Het eerste rapport van de Rekenkamer gaat over het
onderwijshuisvestingsbeleid. In 1997 is dit beleid
gedecentraliseerd naar de gemeenten. De gemeente is sindsdien
verantwoordelijk voor het beleid rond het huisvesten van scholen.
De Rekenkamer concludeert dat dit beleid vanaf het begin gebrekkig
is geweest. De sturing en het toezicht op de uitvoering van het
beleid was onvoldoende. De invulling van de gemeentelijke taken op
het gebied van de onderwijshuisvesting typeert de Rekenkamer als
beleidsarm.
Meetbaar
De Rekenkamer beveelt het college van burgemeester en wethouders
aan om het beleid beter vorm te geven.

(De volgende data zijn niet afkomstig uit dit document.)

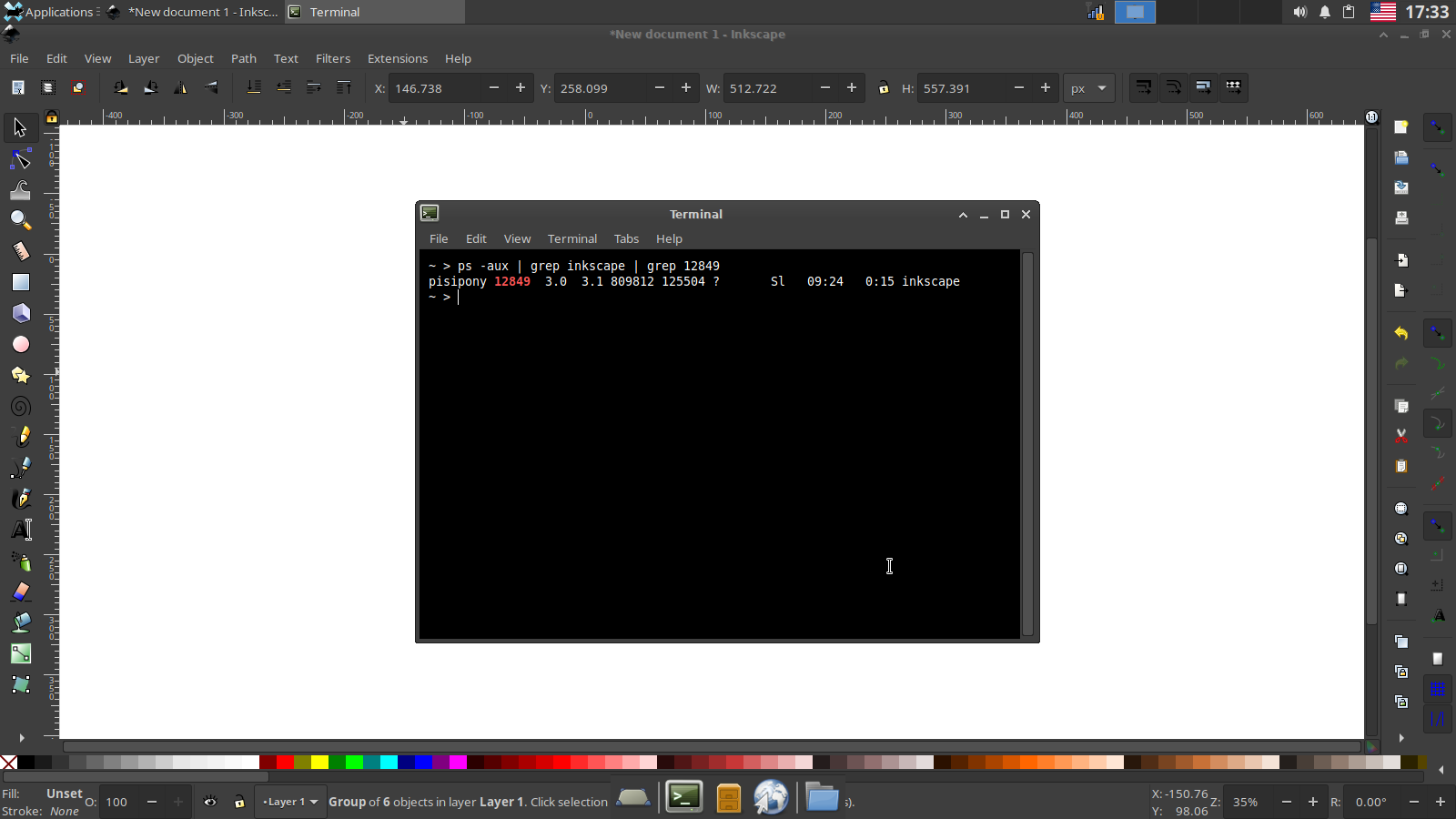This screenshot has height=819, width=1456.
Task: Pick the Rectangle tool
Action: coord(21,282)
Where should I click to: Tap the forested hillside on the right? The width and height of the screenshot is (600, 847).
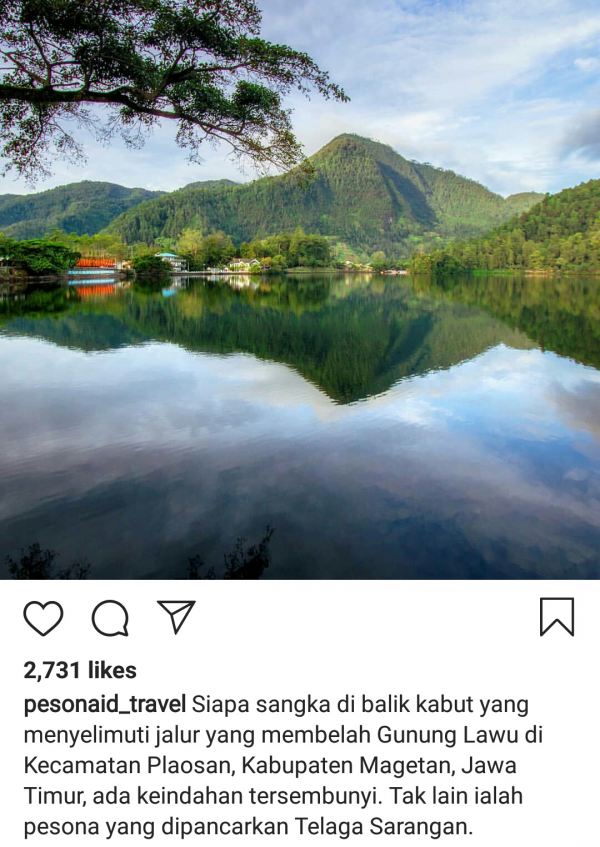pyautogui.click(x=529, y=232)
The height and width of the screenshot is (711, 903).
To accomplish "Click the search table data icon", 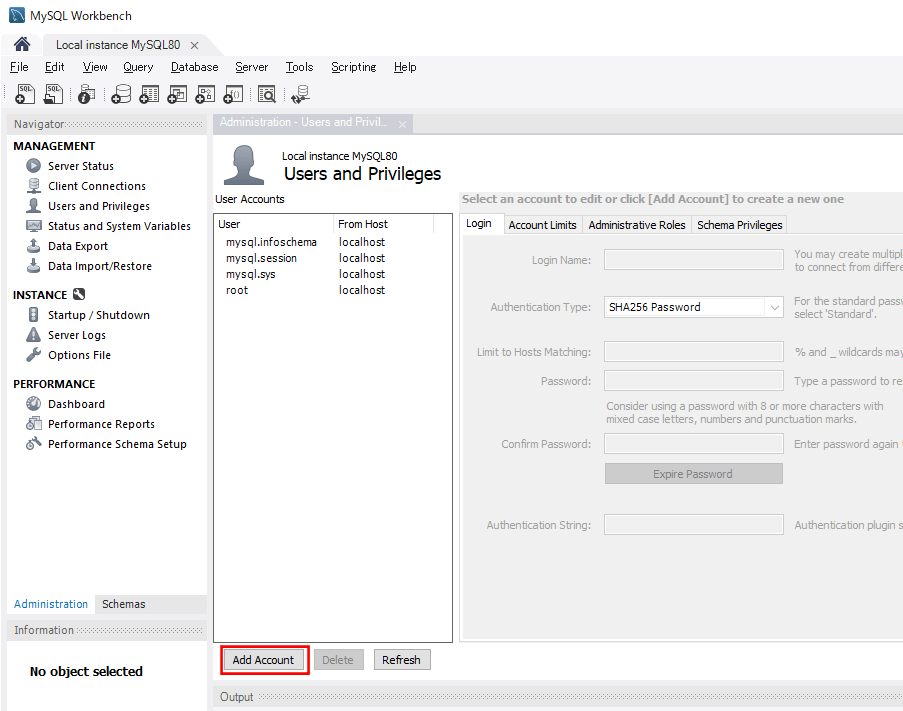I will [266, 94].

Het gaat dan vooral om het:
- formuleren van meetbare doelen;
- het koppelen van activiteiten en middelen aan deze doelen;
- meten of de doelen worden gerealiseerd.
Kortom: het beleid moet toetsbaar en realistisch zijn. Zo nodig
dient de verordening Voorzieningen huisvesting onderwijs te worden
aangepast. De Rekenkamer doet in dit verband ook aanbevelingen om
de controlerende rol van de gemeenteraad aan te scherpen.
Inzicht in kosten
Verder concludeert de Rekenkamer dat het alleen met veel moeite
mogelijk is om inzicht te krijgen in de gemeentelijke kosten van de
onderwijshuisvesting. Volgens de Rekenkamer moet de gemeente daarom
de begroting anders opzetten en de financiële informatievoorziening
over de onderwijshuisvesting verbeteren. Daarbij moet ook
inzichtelijk worden gemaakt of de gemeente is uitgekomen met het
geld dat door het Rijk jaarlijks beschikbaar is gesteld via het
gemeentefonds. De Rekenkamer concludeert dat de gemeente hier
tussen 1997 en 2000 geen beeld van had.
De Rekenkamer vindt dat zowel op ambtelijk als bestuurlijk niveau
financiële informatie over de onderwijshuisvesting beschikbaar moet
zijn. Een integrale afweging van ambitieniveau, te leveren
prestaties en in te zetten middelen wordt daardoor naar de mening
van de Rekenkamer bevorderd.
Doelmatigheid
De Rekenkamer beveelt aan om de realisatie van de plannen en
prognoses systematischer te volgen. Ook de informatievoorziening
rond de uitvoering van het beleid dient aanzienlijk te worden
verbeterd. De afbakening van taken en verantwoordelijkheden, mede
in relatie tot de schoolbesturen, moet worden vastgelegd en
vastgesteld.
De Rekenkamer concludeert overigens dat de huidige
uitvoeringspraktijk niet meer in overeenstemming is met de
verordening die formeel van kracht is. Zij beveelt aan zo spoedig
mogelijk een eind te maken aan deze ongewenste situatie.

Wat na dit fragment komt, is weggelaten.